[Instructions for the task]
Below are the records; extract from them the line containing "Click the System gear icon" to the line containing "Task: Open the Reports & Analytics menu", both lines included, exactly and with no pictures.

[Data for this task]
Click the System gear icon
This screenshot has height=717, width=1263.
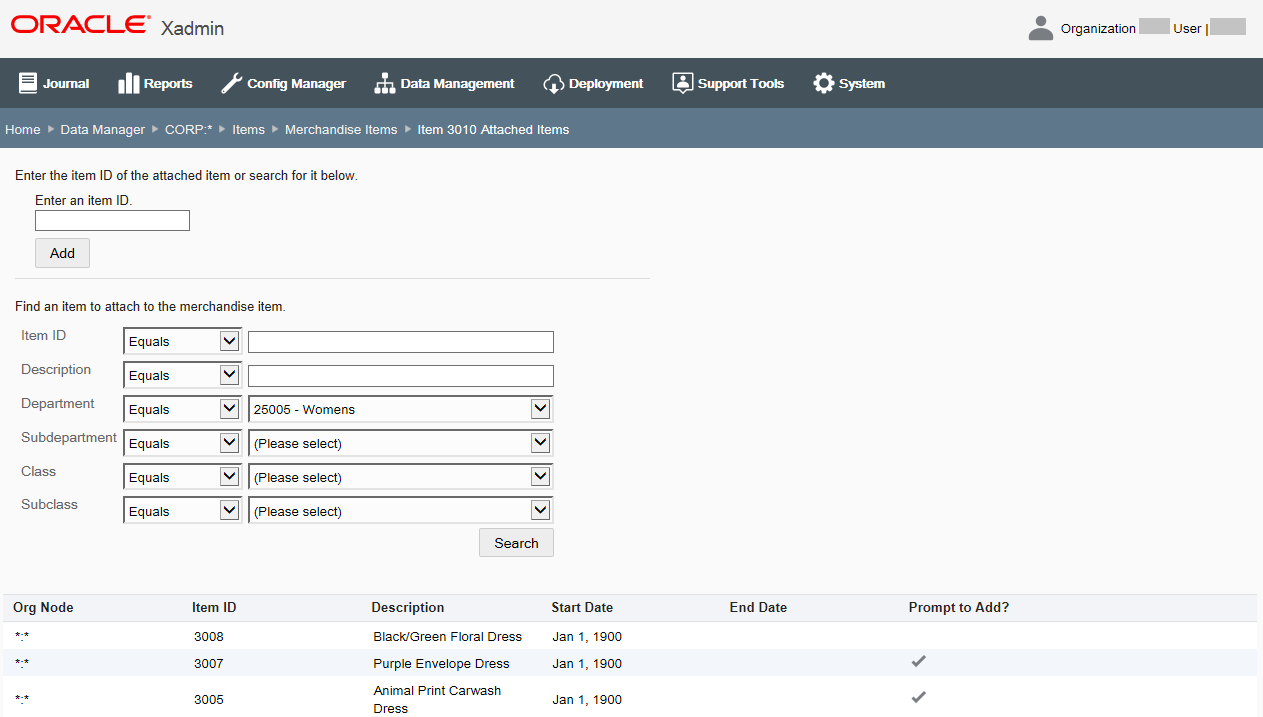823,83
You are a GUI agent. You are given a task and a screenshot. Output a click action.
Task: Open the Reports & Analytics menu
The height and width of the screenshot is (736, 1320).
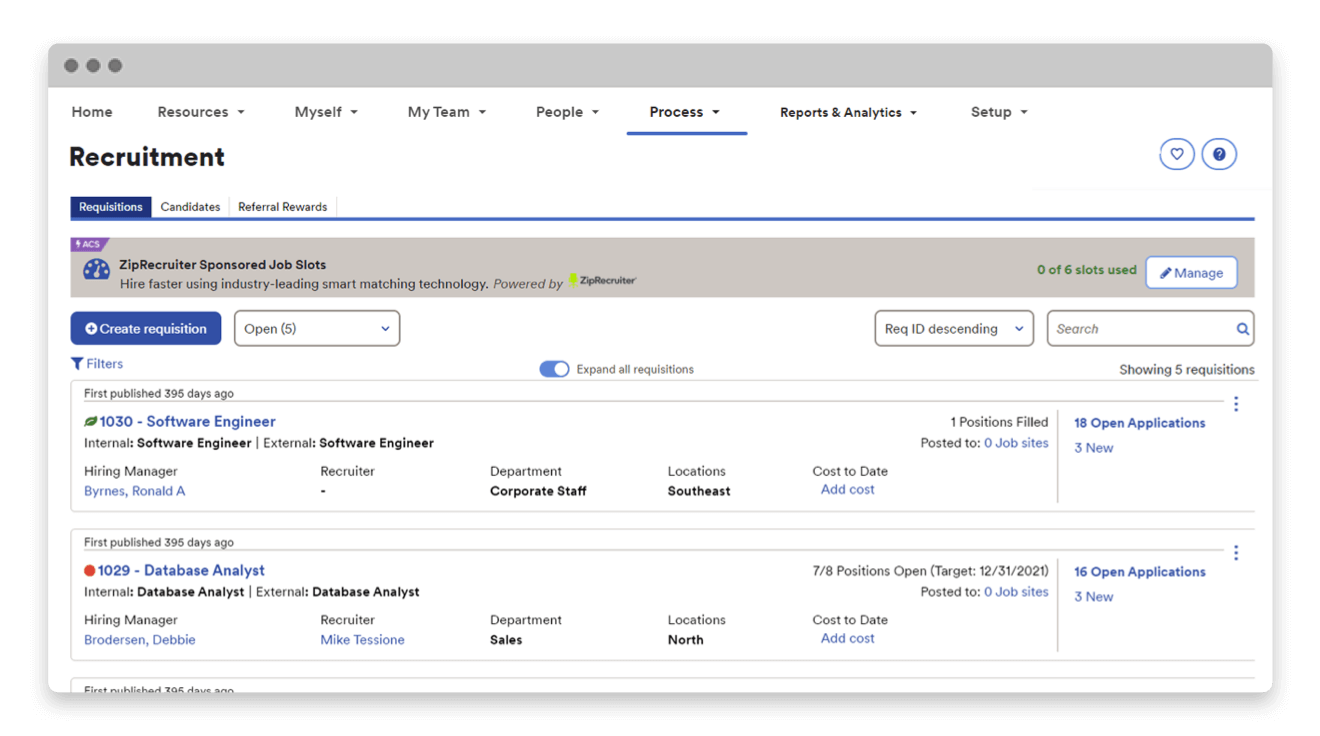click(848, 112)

==

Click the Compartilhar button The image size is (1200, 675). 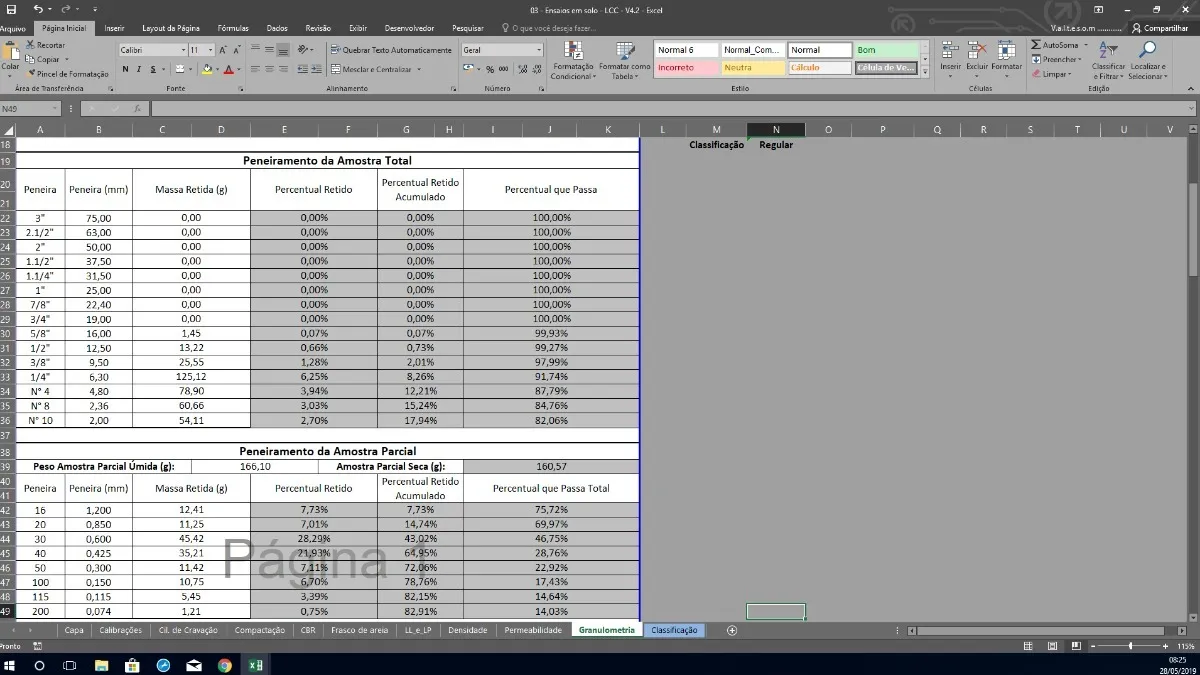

[Solution for this exercise]
Click the System gear icon
This screenshot has height=717, width=1263.
823,83
You are a GUI agent. You are given a task and a screenshot. Output a click action.
Task: Open the Reports & Analytics menu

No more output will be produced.